» **KUTIPAN BACAAN**:
------

Etos kerja adalah semangat (spirit/soul)  kerja yang menjadi ciri khas atau unik dan keyakinan dari suatu organisasi. Dengan perkataan lain, etos kerja merupakan jiwa uniknya yang menjadi dasar bagi semua anggota organisasi dalam bekerja atau berkarya untuk mewujudkan visi organisasi, dan dimulai dari perilaku sehari-hari. Kemanfaatan dari memahami etos yaitu semua organ masyarakat menjad sadar akan kejelasan arah pembangunan atau visi dari pembangunan Triguna (1995) sebagaimana dikutip Daryatmi. Sedangkan definisi amanah menurut Sinamo (2008) yang mengartikan sebagai sesuatu yang berharga, yang dititipkan kepada manusia, sehingga manusia wajib menjaga dan melaksanakan dengan tulus iklas (responsibility) hingga tuntas.
Berpijak pada dua definisi di atas tampak bahwa apabila kesadaran untuk memikul tanggungjawab dari masing-masing organ telah muncul, maka secara langsung akan berpengaruh pada kinerja yang diharapkan, dimana untuk konteks pembangunan maka kesiapan dan kesigapan semua organ yang ada di suatu daerah, terkhususnya pemerintah akan berupaya sekuat tenaga memberikan yang terbaik bagi pembangunan suatu daerah. Lebih lanjut, bentuk kesadaran tersebut akan menjadi suatu stimulus yang baik untuk berani mengelola pemerintahan secara tepat, dimana salah satu bentuk konkritnya adalah alokasi dana yang teratur, tranparan, serta terdapat prioritas yang tepat.

------

» **LATIHAN SOAL**:
• a. Tuliskan kembali bagian entri di bawah yang dimulai dari baris berisi "You are a GUI" hingga baris berisi "Contatti (299, 2419)", termasuk kedua baris tersebut.
• b. Lanjutkan bacaan tentang etos kerja dan amanah di atas, dimulai setelah kalimat terakhirnya.

» **DATA SUMBER**:
------

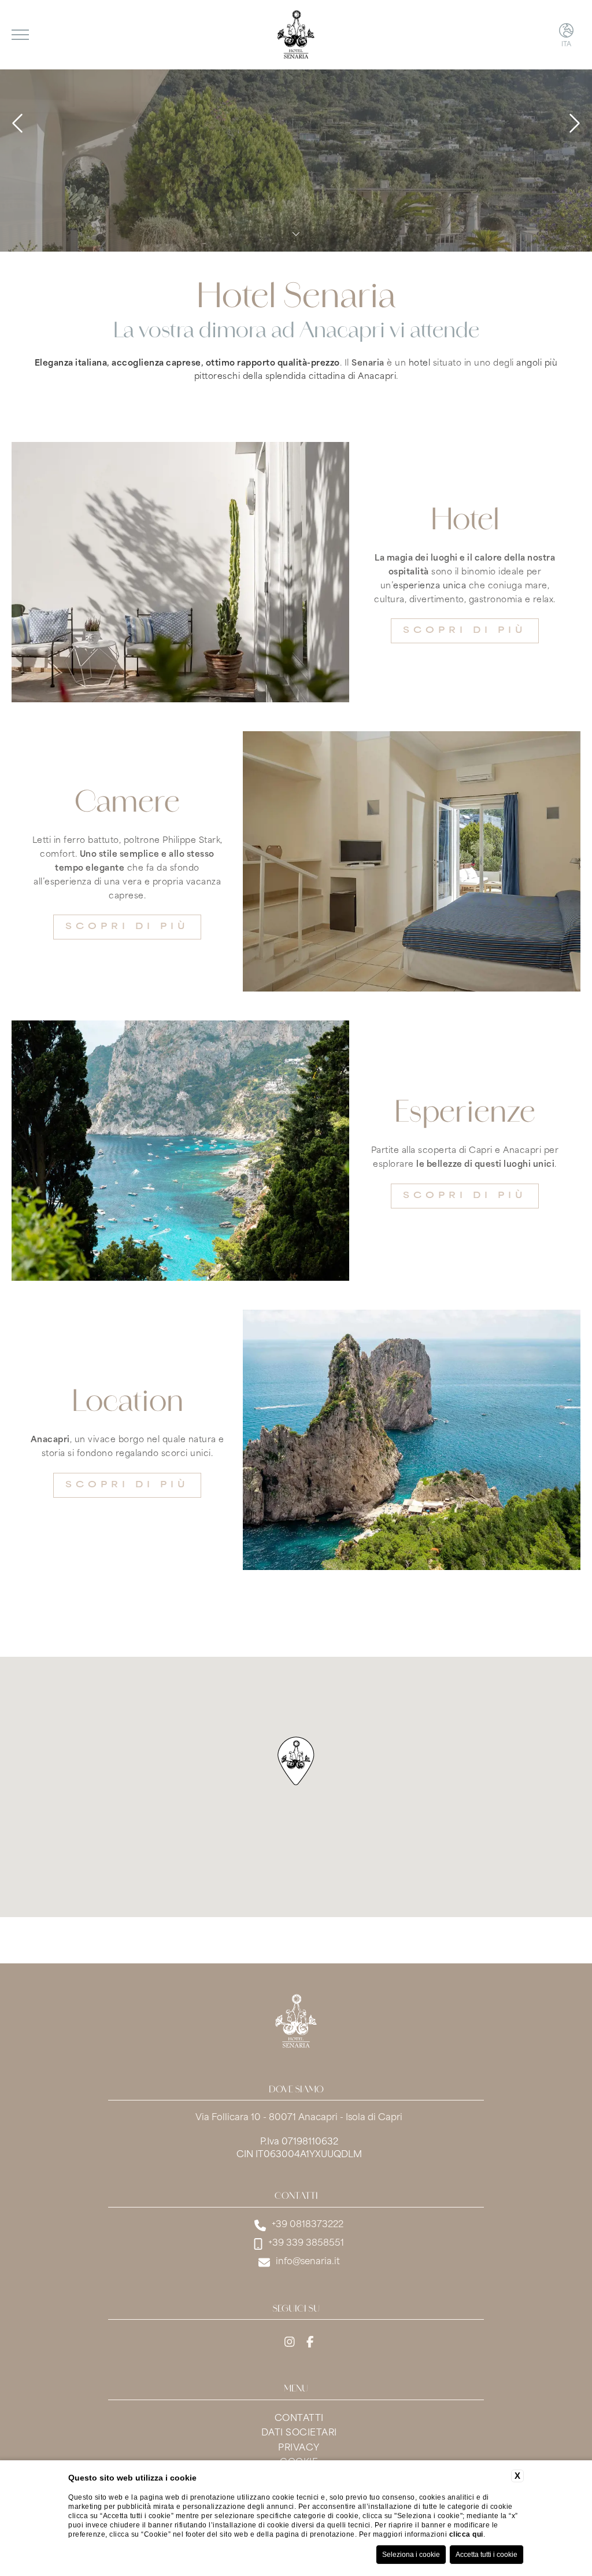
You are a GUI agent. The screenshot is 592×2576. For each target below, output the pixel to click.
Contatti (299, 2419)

------

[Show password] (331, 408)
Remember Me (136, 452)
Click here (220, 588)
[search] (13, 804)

------

» **KUNCI JAWABAN**:
• a.
You are a GUI agent. The screenshot is 592×2576. For each target below, output the pixel to click.
Contatti (299, 2419)

• b.
Sumber lainnya, Sadjiarto (2000) bahwa prinsip akuntabilitas berkaitan dengan pengukuran kinerja sehingga perlu mendapatkan prioritas harus diaplikasikan secara tepat. Nalarnya adalah Government Accounting Standard Board (GASB), dalam Concept Statements No. 2, membagi pengukuran kinerja dalam tiga kategori indikator, yaitu (1) indicator pengukuran service efforts, (2) indikator pengukuran service accomplishment, dan (3) indikator yang menghubungkan antara efforts dengan accomplishment. Service efforts berarti bagaimana sumber daya digunakan untuk melaksanakan berbagai program atau pelayanan jasa yang beragam. Service accomplishment diartikan sebagai prestasi dari program tertentu. Di samping itu perlu disampaikan juga penjelasan tertentu berkaitan dengan pelaporan kinerja ini (explanatory information). Pengukuran-pengukuran ini melaporkan jasa apa saja yang disediakan oleh pemerintah, apakah jasa tersebut sudah memenuhi tujuan yang ditentukan dan apakah efek yang ditimbulkan terhadap penerima layanan/jasa tersebut. Pembandingan service efforts dengan service accomplishment merupakan dasar penilaian efisiensi operasi pemerintah (GASB).
Prinsip ketiga yaitu responsibility ditujukan untuk memperjelas maksud dari prinsip kedua. Nalarnya adalah bagaimana pemerintahan daerah mampu melaksanakan program pembangunan yang teratur dan berlandaskan pada prinsip legalitas sehingga mudah untuk dikontrol oleh masayarakat dan instansi terkait. Lebih lanjut, prinsip ketiga ini juga mengindikasikan adanya pembuatan aturan main (the rules of games) yang sehat, sehingga tidak terjadi tumpang tindih dalam mengelola administrasi daerah serta tidak adanya permainan politik yang lebih menekankan menang kalah (win-loose) melainkan menang-menang (win-win).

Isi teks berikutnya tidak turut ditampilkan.